Si è chiusa la faida tra Scarlett Johansson e la Disney: cosa succede ora?

Mesi di fuoco hanno sconvolto, a partire da fine luglio, la casa non esattamente rosa e fiori del topo più sorridente di sempre. Da quando cioè la sua pupilla uscente, Scarlett Johansson, congedatasi dall’MCU con Black Widow dopo la morte su schermo in Avegers: Endgame, ha avviato una causa contro la Disney, di cui i Marvel Studios sono una sussidiaria.

L’accusa: aver rilasciato il film in contemporanea su Disney+ e in sala, vanificando gli incassi al botteghino e quindi i termini del contratto stipulato con Johansson che prevedeva un premio di buonuscita in percentuale al box office. Rilasciando il film su Disney+, sostenevano i legali della Johansson, le sale ne hanno risentito e quindi anche il cachet dell’attrice.

La Disney, dal canto suo, ha risposto con durissimi comunicati, sostenendo che la mossa fosse dettata dal contenimento dei contagi in sala e che l’attrice fosse “insensibile disprezzo per gli orribili e prolungati effetti globali della pandemia di COVID-19“. Sosteneva altresì, contratto non alla mano, che l’attrice avesse ricevuto un anticipo di ben 20 milioni di dollari che potevano crescere sulla base degli Accessi Vip alla piattaforma di streaming.

Alan Bergman
Alan Bergman

Si parlava di grandi rivolgimenti nello streaming system e nei contratti con gli attori e la rottura sembrava insanabile: almeno fino a oggi. Entrambe le parti hanno infatti annunciato di aver risolto i dissapori con un accordo legale reciproco. Scarlett Johansson ha dichiarato: “Sono felice di aver risolto le nostre divergenze con Disney. Sono incredibilmente orgogliosa del lavoro che abbiamo svolto insieme nel corso degli anni e ho apprezzato molto il mio rapporto creativo con il team. Non vedo l’ora di continuare la nostra collaborazione negli anni a venire“.

Dal lato Disney, le dichiarazioni del Presidente degli studios, Alan Bergman, sono suonate pressoché identiche, quasi scritte a tavolino. Pur senza volerla fomentare, va forse detto che questa battaglia – fosse durata più a lungo – avrebbe potuto imprimere un cambio di rotta – da parte di attori e registi, l’altro caso eclatante è la rottura di Christopher Nolan con la Warner per ragioni similinella guerra con lo streaming che le sale stanno decisamente perdendo.
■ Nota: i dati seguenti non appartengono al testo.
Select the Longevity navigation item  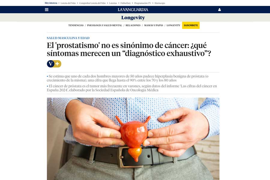click(173, 25)
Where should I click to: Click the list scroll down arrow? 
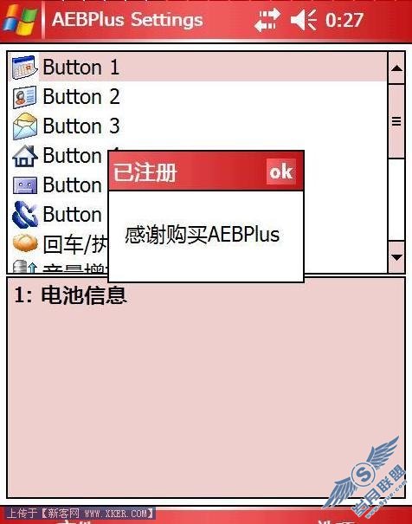pos(396,257)
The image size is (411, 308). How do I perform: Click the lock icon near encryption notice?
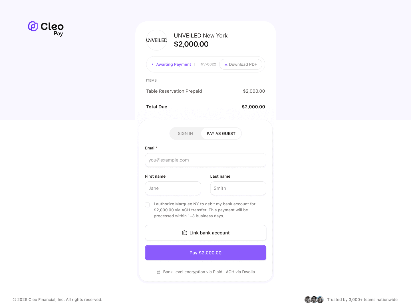159,272
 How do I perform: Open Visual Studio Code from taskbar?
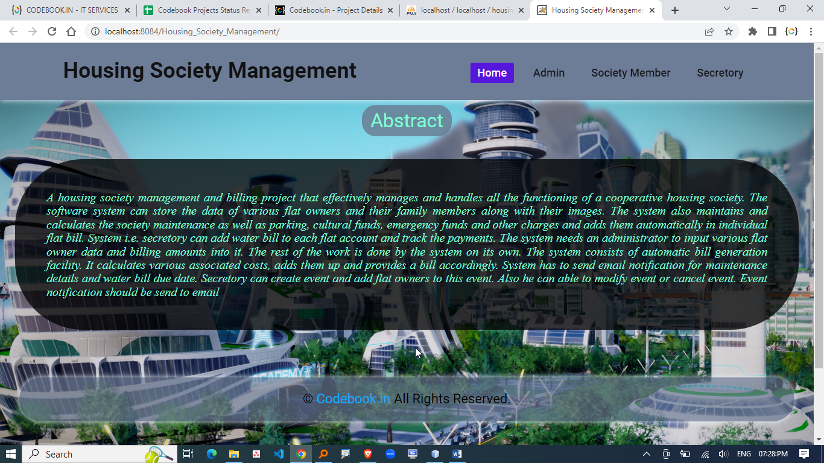click(x=278, y=454)
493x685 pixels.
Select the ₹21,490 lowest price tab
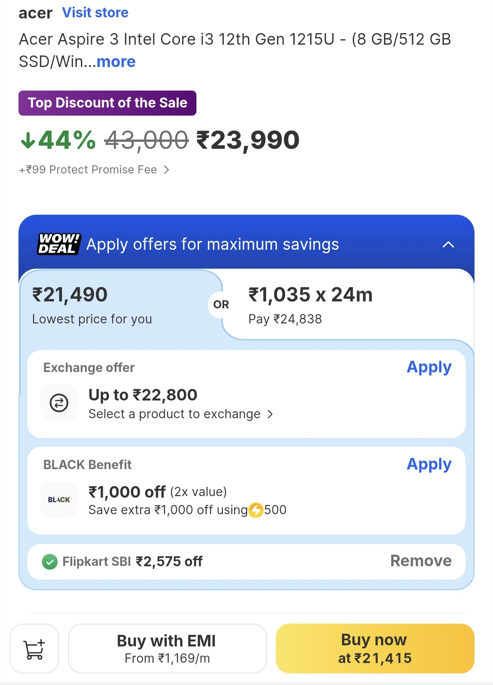coord(116,305)
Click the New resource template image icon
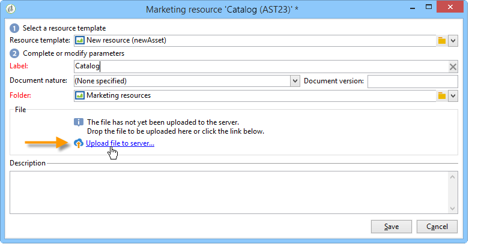 [80, 40]
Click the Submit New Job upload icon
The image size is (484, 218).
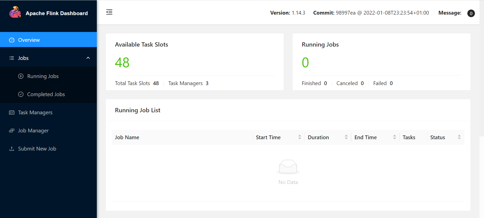tap(12, 149)
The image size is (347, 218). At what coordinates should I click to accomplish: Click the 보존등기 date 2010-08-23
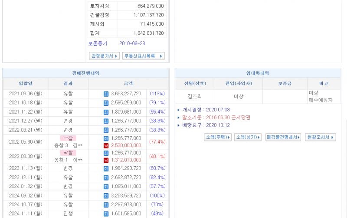click(132, 44)
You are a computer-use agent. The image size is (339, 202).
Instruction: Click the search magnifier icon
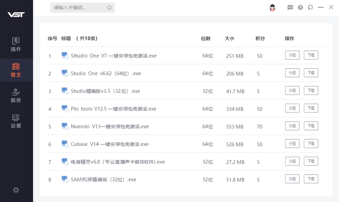point(109,8)
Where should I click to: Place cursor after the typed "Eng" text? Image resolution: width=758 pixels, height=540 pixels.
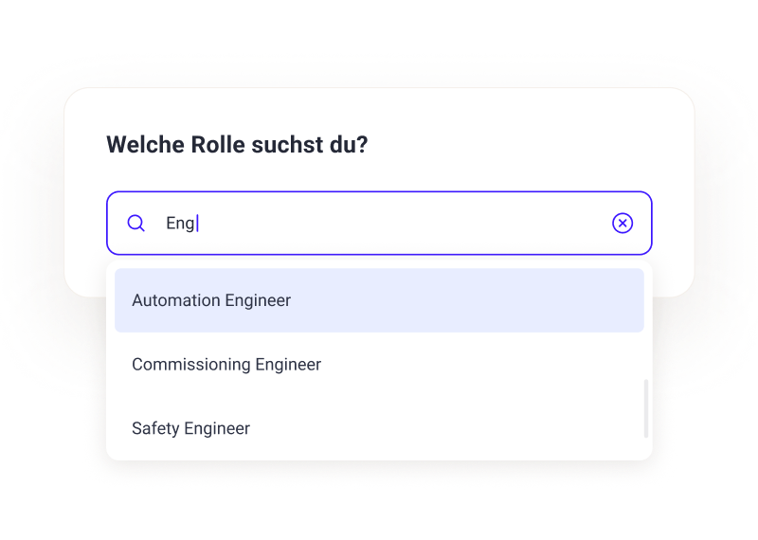tap(198, 224)
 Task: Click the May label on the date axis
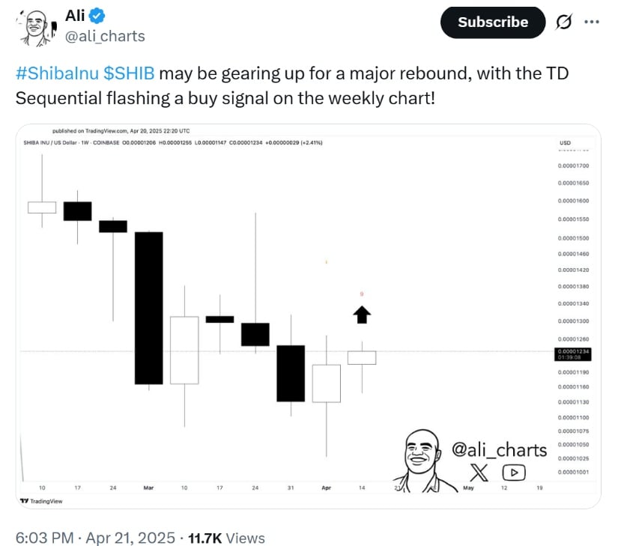pos(468,488)
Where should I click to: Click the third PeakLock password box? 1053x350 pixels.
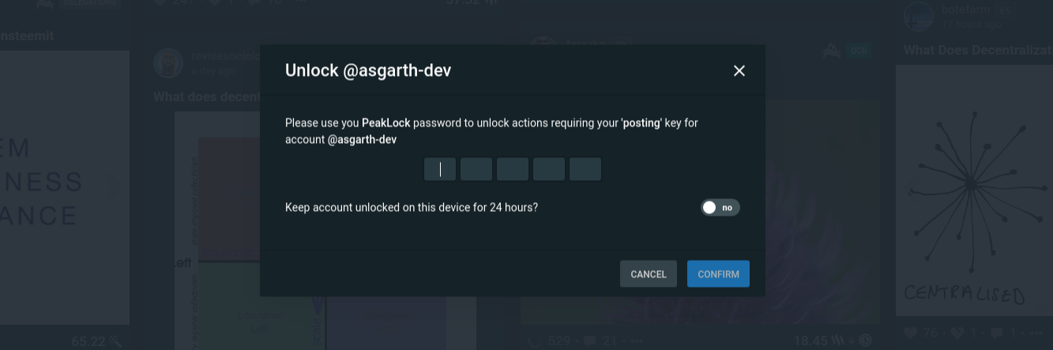[513, 169]
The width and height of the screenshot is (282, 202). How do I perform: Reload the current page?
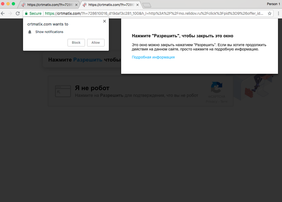18,13
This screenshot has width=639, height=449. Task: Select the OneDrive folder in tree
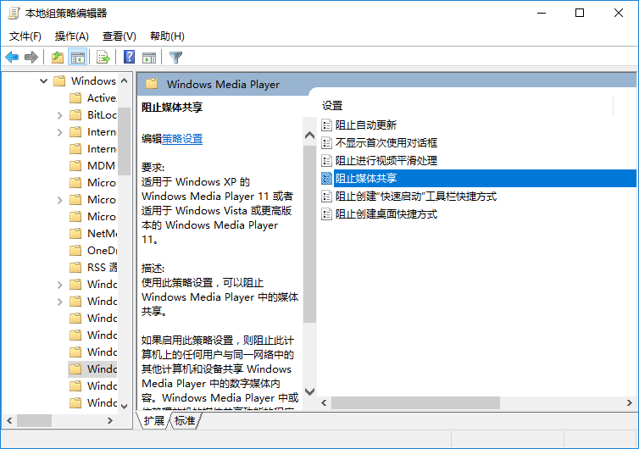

Durante il Covid più che mai, e ora in modo quasi impercettibile ma sempre in costante crescita, le grandi piattaforme stanno rodendo sempre più margine ai cinema fisici, con l’ormai consuetudine di far uscire i film in contemporanea o alle volte anche in anticipo su piattaforma: di uno, due, tre giorni e così via, finché delle sale potrebbe non rimanere più nulla. Non c’è tanto da chiedersi quanto sia costata a Disney la pacificazione, ma cosa costerà a tutti i futuri Johansson e Nolan questa rinuncia.